▶ _HOW TO COMPLETE THIS TASK_
The answer should be each line of the records that contains the word "Type"; please copy them all.

▶

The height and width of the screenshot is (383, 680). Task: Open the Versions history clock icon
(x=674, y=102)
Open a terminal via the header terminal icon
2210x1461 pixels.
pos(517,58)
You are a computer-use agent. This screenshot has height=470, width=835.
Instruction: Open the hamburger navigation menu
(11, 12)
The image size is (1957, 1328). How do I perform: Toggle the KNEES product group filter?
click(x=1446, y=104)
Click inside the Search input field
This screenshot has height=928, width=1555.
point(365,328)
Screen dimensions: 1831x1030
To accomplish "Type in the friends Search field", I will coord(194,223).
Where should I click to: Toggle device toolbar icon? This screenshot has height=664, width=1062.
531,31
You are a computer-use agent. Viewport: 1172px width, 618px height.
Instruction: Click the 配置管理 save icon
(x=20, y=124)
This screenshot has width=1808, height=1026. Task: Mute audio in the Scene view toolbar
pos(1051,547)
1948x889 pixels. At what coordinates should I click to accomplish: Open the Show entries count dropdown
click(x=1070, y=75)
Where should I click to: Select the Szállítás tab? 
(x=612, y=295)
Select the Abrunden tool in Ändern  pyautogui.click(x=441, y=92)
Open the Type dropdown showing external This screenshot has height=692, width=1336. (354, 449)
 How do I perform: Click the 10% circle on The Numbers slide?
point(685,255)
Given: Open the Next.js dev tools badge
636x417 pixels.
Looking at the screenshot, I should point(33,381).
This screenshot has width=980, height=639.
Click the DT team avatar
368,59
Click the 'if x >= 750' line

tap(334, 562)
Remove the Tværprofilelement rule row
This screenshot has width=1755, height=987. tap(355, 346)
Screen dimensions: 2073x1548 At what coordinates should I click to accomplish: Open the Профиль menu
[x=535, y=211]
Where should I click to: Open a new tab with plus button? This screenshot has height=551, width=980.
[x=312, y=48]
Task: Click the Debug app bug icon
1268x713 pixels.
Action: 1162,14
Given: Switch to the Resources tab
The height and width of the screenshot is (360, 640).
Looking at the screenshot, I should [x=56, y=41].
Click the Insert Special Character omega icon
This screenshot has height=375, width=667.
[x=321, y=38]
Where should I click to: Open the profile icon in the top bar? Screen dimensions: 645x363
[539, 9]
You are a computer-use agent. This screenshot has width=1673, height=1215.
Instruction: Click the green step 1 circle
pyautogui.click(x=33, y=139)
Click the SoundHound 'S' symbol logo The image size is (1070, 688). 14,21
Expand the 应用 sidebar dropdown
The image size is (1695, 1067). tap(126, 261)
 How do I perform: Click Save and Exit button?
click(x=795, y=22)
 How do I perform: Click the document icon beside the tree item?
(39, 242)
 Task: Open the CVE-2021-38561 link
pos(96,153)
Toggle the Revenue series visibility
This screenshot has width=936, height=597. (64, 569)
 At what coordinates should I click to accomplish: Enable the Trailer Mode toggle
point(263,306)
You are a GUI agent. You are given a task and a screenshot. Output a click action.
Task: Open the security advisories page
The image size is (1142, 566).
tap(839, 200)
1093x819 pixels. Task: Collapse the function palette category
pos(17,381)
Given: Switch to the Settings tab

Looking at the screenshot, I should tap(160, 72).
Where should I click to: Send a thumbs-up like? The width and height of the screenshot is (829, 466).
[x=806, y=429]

◀

▶ _TASK RESPONSE_
To accomplish "Type in the friends Search field", I will coord(194,223).
Open the Type dropdown showing external This screenshot has height=692, width=1336. (354, 449)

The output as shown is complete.